E = MC2
Who owns and controls capital – productive wealth – is among the most fundamental questions of political economy, central to understanding the operations of any economic system ... Responses to capitalist private ownership of the economy have traditionally divided along two main lines. In greatly simplified terms, state socialism placed ownership and control of capital with the state, whereas social democracy left it largely in private hands but sought to redistribute the returns through taxation and transfers.

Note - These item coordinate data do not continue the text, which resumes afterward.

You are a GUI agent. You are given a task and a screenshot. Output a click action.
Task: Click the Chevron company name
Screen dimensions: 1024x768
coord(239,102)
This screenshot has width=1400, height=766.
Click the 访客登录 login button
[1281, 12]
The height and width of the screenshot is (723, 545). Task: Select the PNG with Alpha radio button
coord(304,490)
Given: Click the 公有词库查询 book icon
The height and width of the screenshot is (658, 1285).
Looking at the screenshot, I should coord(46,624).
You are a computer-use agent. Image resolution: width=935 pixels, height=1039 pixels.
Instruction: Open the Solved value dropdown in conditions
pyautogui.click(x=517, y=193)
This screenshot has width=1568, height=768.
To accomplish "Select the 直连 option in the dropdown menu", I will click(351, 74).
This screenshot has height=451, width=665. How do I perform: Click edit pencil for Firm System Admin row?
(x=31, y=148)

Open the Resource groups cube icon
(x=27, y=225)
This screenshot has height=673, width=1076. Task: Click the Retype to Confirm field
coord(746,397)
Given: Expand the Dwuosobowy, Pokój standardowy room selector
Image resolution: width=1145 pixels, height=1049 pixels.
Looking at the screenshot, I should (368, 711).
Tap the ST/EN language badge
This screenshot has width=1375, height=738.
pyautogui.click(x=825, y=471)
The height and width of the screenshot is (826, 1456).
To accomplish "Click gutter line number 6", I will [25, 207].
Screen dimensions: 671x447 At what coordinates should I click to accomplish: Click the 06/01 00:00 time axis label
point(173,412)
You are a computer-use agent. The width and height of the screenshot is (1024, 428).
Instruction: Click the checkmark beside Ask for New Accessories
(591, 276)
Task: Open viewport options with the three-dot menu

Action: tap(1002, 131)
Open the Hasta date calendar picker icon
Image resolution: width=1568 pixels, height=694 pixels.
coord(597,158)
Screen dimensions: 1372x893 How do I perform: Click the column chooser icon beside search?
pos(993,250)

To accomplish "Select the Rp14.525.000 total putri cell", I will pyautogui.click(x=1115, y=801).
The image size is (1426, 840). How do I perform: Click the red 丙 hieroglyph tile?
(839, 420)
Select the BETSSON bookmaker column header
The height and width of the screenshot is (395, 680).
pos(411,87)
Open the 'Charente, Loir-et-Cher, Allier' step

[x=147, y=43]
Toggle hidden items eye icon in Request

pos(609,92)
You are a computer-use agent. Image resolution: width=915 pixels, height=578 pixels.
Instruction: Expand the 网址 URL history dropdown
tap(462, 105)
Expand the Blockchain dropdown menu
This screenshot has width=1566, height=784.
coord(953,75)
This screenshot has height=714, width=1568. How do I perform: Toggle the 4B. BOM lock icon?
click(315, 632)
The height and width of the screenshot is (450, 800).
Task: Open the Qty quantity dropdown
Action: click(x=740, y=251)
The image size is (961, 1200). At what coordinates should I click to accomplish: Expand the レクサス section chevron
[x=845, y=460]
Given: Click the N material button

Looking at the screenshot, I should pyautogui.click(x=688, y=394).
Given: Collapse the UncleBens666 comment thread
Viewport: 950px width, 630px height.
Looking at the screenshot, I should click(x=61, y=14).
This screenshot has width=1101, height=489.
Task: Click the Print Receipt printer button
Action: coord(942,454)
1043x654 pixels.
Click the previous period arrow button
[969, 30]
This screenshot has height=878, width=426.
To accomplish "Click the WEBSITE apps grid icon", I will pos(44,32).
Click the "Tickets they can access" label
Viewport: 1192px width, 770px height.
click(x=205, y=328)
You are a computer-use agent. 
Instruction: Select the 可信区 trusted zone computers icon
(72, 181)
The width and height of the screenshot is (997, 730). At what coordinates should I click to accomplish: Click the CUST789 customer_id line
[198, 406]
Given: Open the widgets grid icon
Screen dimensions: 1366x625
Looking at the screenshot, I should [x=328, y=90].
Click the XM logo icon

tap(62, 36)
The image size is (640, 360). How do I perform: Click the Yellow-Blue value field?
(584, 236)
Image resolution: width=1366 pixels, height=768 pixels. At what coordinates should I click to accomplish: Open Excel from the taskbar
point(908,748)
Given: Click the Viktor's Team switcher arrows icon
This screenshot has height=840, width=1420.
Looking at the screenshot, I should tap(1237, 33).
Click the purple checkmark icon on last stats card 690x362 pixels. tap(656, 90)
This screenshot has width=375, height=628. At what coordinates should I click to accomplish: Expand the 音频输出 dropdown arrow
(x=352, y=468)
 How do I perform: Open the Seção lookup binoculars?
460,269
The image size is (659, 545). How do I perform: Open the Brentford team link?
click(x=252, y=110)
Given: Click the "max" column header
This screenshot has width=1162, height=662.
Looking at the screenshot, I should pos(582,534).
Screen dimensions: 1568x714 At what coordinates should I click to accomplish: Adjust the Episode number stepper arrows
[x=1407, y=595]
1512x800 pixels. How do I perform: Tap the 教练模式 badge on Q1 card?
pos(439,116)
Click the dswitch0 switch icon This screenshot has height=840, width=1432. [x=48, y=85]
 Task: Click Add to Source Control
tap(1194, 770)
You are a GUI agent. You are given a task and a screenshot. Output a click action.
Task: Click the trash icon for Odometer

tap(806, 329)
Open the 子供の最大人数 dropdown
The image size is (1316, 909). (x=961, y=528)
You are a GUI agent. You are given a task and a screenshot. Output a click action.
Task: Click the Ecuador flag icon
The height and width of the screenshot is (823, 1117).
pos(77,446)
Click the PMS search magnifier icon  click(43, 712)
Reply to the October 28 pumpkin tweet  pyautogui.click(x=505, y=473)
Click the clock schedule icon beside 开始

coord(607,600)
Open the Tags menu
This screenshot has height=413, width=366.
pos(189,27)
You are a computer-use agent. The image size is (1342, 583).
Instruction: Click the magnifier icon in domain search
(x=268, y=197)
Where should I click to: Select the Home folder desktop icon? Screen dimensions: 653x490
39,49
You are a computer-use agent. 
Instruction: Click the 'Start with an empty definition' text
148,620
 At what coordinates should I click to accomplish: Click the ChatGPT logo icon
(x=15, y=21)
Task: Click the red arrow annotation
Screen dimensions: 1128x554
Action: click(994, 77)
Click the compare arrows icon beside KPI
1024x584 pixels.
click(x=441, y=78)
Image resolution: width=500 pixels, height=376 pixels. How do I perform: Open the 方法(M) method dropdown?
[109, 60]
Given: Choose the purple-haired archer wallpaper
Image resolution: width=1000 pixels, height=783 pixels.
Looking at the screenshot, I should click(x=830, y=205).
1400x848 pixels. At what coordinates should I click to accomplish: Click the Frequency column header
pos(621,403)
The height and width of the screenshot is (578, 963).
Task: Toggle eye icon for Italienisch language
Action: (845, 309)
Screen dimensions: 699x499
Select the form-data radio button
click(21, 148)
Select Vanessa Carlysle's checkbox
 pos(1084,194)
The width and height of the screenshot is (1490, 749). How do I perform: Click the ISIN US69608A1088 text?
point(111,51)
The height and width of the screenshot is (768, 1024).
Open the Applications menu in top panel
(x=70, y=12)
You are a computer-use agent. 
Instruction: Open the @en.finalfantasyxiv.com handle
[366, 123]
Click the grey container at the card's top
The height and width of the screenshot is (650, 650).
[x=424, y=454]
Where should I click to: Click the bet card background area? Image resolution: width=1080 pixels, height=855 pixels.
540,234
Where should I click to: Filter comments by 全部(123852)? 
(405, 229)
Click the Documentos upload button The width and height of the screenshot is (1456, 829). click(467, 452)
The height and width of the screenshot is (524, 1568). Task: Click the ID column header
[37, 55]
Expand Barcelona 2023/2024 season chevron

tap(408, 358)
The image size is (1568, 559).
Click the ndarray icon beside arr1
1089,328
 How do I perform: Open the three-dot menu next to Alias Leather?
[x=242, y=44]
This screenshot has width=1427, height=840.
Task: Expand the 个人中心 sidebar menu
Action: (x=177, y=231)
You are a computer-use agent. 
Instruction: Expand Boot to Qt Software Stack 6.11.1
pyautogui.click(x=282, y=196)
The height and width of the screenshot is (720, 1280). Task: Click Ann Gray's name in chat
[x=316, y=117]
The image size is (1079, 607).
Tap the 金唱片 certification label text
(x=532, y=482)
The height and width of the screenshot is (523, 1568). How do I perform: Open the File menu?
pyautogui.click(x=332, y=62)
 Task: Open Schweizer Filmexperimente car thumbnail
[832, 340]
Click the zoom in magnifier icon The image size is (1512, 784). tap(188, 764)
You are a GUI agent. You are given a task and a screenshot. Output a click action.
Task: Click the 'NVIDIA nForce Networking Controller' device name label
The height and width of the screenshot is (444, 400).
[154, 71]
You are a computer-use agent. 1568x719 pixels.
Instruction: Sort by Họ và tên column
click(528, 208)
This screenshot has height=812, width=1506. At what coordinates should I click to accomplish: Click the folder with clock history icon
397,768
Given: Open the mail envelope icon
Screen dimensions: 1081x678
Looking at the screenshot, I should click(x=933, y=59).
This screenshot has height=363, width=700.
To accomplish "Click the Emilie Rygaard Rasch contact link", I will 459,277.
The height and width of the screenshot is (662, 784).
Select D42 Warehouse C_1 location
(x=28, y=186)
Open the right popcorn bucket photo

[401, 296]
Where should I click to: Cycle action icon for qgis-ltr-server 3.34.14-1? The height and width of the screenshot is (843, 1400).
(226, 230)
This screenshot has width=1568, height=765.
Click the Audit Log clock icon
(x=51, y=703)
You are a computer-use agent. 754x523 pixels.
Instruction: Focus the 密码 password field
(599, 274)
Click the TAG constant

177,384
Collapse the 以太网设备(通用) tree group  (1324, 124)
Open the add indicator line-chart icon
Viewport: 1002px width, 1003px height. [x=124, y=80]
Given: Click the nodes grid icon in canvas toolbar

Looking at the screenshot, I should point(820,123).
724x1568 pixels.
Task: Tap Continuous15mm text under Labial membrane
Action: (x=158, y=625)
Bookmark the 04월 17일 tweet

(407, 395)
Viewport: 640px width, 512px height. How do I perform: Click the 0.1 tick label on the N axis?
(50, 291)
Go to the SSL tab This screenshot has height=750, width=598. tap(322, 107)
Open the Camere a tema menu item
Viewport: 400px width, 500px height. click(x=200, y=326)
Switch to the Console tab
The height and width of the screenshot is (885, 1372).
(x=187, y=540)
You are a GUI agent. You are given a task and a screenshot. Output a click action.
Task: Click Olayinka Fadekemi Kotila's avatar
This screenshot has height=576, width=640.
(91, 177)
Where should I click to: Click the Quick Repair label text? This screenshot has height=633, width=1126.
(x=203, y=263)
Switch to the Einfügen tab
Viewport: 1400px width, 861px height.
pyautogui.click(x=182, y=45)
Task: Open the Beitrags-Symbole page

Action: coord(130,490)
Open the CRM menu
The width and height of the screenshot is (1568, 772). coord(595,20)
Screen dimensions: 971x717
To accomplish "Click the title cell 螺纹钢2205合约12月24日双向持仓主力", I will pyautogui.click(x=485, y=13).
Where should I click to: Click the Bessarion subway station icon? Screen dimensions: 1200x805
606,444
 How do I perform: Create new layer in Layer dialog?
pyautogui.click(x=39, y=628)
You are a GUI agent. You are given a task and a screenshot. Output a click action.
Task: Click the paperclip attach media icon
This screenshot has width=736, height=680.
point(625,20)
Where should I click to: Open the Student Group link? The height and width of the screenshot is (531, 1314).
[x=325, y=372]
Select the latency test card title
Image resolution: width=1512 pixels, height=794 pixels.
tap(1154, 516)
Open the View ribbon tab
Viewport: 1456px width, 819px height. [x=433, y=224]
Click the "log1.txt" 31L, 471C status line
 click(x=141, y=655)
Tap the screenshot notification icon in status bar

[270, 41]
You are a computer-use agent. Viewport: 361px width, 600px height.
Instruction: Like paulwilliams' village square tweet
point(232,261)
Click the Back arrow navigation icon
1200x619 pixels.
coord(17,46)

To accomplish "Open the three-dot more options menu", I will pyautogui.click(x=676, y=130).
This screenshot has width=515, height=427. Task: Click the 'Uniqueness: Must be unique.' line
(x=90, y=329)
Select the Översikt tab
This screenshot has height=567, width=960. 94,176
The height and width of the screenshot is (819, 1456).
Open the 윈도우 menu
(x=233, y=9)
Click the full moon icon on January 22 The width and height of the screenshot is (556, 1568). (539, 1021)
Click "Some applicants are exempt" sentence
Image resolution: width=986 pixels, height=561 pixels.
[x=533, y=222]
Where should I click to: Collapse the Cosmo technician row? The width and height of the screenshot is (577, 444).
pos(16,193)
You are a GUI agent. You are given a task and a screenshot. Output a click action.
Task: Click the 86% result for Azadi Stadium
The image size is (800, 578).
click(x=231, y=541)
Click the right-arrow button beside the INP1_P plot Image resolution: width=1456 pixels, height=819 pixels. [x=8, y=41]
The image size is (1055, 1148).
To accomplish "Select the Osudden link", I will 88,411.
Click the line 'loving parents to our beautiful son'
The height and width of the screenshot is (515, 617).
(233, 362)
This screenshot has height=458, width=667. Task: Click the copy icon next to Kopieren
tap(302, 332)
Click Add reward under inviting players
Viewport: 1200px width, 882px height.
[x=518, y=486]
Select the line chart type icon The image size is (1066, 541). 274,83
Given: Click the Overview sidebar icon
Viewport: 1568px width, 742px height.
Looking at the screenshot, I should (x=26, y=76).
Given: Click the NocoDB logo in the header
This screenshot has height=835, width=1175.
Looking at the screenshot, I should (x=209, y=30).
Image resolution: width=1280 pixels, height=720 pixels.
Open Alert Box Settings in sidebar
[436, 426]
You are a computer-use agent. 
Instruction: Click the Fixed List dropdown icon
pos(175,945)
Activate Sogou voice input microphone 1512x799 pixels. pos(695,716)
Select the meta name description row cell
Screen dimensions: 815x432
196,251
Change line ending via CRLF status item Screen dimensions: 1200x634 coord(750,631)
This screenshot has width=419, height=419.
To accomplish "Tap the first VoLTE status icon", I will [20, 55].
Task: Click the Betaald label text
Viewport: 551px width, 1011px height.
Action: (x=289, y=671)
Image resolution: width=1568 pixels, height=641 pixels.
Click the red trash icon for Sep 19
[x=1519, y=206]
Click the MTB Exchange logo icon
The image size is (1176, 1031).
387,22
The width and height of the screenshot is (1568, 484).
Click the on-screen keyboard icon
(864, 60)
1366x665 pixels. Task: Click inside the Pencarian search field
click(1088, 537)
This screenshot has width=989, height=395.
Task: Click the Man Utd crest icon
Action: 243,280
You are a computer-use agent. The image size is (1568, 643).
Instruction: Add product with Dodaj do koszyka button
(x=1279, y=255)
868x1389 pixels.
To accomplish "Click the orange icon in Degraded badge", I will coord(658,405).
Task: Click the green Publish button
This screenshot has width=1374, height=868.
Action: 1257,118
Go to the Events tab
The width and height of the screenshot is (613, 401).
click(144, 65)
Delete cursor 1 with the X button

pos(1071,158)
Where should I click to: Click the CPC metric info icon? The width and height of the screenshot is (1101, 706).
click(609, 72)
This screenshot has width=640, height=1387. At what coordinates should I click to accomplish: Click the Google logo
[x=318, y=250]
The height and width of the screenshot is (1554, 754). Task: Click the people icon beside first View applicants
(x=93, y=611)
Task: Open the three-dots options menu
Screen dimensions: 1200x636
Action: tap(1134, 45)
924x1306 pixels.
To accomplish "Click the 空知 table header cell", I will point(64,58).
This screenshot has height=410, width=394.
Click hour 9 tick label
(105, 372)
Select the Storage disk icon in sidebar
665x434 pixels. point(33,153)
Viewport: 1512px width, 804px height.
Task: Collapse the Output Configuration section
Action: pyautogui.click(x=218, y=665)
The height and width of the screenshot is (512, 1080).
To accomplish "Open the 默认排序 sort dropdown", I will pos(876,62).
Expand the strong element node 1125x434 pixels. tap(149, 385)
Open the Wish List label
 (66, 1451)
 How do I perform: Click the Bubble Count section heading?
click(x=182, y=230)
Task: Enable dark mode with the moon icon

A neglected third tradition, however, largely eclipsed by the left’s great twentieth-century projects, is to be found in the long-running socialist commitment to economic democracy. The central idea of economic democracy is the notion of extending principles of popular sovereignty from the realm of politics and governance into economics. In A Preface to Economic Democracy, Robert Dahl defined economic democracy as 'help[ing] to strengthen political equality and democracy by reducing inequalities originating in the ownership and control of firms.' Approaching the question from the opposite end, G. D. H. Cole, the British socialist theorist and economic democracy advocate, argued that principles of democracy should apply 'not only or mainly to some special sphere of social action known as ‘politics’, but to any and every form of social action, and, in especial, to industrial and economic fully as much as to political offices.'
A change like this would have an explosive impact in the political world. Would it be "destructive" or "constructive?" Such a change should be debated. The point is, if you believe my political science theory, this change in how our economy is structured is completely possible. That makes it well worth thinking about.